Experimental US collective Jackie-O Motherfucker are almost defined by their loose-fit free-form approach. Over the last 15 years the "project" has evolved and developed, with members and collaborators coming and going, to work with lynchpin Tom Greenwood, and often - as with this, their 10th studio album - taking inspiration from their improvisatory live performances and feeding those ideas back into subsequent recordings.

This album (perhaps named after a Diego Rivera mural of the same name), with a mere six tracks and a total running time of just over 40 minutes, is nevertheless as dense and ideas-rich as other releases of twice its length.

Opening track Nightingale, a version of a traditional ballad, is a gentle and accessible starter. Ushered in with the softest of drones, the vocal here - and also on The Cryin' Sea and A Mania - has a lovely gentle, slightly off-key yet inclusive quality to it. The lilting three-four waltz rhythm contributes to the effect, which is slightly at odds with the melancholy lyrics ("And weeping, she cries / My heart is broken" ... "All hope is destroyed"), but the dissonance is an agreeable one.

Skylight - which has featured in JOMF live sets for the past few years - has a similar warmth and relatively straightforward structure to it, but this time layered, full and psychedelic, with the drones threatening to overwhelm and subsume the main melodic thread in places. Closer A Mania, with its much more sparse (mainly acoustic guitar) setting also charms with its warmth, this time enhanced by the addition of a female backing vocal courtesy of Honey Owens.

The most experimental and superficially "challenging" track to be found on this release is Dark Falcons - an improvisation based on a Lucky Dragons song, which includes samples and loops from that original recording. As the flutter of various unidentifiable wind and percussion instruments gradually coalesces behind the disembodied and unearthly vocal, the mood that is created is one of mystery touched with a little darkness or unease.

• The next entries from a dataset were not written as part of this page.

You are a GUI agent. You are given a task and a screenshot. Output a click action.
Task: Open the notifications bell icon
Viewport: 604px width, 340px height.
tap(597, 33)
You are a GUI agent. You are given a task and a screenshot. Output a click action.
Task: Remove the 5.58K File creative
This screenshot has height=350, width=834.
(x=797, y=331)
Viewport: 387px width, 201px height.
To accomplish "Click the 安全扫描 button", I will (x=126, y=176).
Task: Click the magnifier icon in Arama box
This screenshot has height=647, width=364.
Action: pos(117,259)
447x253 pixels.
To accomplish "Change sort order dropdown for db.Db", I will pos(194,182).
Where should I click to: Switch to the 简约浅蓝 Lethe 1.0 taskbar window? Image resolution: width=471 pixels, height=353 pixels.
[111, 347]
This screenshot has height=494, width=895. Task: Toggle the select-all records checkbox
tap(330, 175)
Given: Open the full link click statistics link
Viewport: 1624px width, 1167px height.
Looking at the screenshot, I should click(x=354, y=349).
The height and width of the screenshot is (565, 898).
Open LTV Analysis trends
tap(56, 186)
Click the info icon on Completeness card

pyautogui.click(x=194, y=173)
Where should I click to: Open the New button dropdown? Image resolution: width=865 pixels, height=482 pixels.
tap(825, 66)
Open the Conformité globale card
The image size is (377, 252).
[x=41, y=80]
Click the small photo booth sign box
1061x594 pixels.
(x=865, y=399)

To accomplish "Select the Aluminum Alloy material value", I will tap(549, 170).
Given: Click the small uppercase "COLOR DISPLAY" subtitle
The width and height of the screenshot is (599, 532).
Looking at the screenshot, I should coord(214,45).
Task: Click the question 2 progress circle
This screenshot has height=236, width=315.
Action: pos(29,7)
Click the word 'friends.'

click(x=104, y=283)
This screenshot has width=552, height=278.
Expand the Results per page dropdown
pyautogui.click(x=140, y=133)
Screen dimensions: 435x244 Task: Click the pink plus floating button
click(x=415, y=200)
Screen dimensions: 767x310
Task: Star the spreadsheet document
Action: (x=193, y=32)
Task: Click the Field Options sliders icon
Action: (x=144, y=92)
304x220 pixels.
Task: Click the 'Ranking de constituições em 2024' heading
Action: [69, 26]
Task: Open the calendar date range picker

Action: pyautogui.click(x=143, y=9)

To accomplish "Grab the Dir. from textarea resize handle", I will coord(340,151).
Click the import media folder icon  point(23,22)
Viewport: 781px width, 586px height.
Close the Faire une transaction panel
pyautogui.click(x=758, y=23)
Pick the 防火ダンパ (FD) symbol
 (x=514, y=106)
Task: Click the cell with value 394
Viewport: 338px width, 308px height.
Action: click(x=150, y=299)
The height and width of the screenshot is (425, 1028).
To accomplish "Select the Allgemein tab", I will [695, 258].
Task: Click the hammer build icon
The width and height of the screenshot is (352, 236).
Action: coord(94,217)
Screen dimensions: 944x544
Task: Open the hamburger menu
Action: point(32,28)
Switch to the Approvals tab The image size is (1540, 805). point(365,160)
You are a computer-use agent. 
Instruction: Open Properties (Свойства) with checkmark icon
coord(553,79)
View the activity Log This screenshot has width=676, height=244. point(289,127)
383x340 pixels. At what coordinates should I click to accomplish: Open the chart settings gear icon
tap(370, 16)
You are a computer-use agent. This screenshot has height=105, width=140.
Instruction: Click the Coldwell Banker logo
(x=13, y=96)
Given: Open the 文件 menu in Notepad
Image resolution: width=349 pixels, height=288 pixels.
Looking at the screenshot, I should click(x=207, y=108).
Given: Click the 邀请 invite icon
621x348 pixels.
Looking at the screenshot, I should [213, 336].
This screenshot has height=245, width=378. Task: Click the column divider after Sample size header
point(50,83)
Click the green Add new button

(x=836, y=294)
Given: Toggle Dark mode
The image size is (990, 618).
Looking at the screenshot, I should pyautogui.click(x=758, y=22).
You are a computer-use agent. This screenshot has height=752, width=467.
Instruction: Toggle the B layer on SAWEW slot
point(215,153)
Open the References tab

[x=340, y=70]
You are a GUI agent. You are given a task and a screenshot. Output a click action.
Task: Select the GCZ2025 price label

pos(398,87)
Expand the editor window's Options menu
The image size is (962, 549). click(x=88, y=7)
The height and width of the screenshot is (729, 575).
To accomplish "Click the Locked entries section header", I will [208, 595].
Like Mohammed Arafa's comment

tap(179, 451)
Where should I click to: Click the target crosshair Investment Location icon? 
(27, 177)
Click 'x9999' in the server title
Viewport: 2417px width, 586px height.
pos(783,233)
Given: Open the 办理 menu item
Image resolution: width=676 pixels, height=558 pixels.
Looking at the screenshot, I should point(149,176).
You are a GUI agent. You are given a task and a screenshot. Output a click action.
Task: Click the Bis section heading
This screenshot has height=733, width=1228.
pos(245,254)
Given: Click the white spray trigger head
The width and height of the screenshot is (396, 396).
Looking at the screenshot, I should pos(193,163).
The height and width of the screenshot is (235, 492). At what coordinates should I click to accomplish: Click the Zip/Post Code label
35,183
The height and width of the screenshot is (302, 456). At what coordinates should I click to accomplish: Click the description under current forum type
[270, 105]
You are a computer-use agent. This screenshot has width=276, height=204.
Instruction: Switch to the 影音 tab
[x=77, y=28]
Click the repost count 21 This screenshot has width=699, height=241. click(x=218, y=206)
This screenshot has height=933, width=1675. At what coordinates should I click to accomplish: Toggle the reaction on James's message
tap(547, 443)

As the volume swells with the arrival of more frenetic percussion and psychedelic guitar and synth effects it becomes disorientating, trippy, frenzied. Also on the darker, more unconventional end of the spectrum is The Corner, with its sinister bass line, gurgling glitches, sudden crashes and the whistling wind in the background. The vocal here, too, is sinister and the listener is never allowed to settle, with seemingly random noise eruptions around each "corner" keeping you on your toes.

Quite the opposite effect is achieved in the following track The Cryin' Sea. Here "settling in" is precisely what the listener can do, to this extended jam, with its basic structure stretched and slowly unfurling for all of its 10+ minutes: a long soak in a warm bath of psychedelia.

Living with and getting to know this album, then, is also an immersive experience. More concerned with conveying mood and atmosphere than concrete or transparent meaning, it is a marvellous and evocative journey upon which you will be taken, if you succumb to its insignificant challenges and its many more significant charms.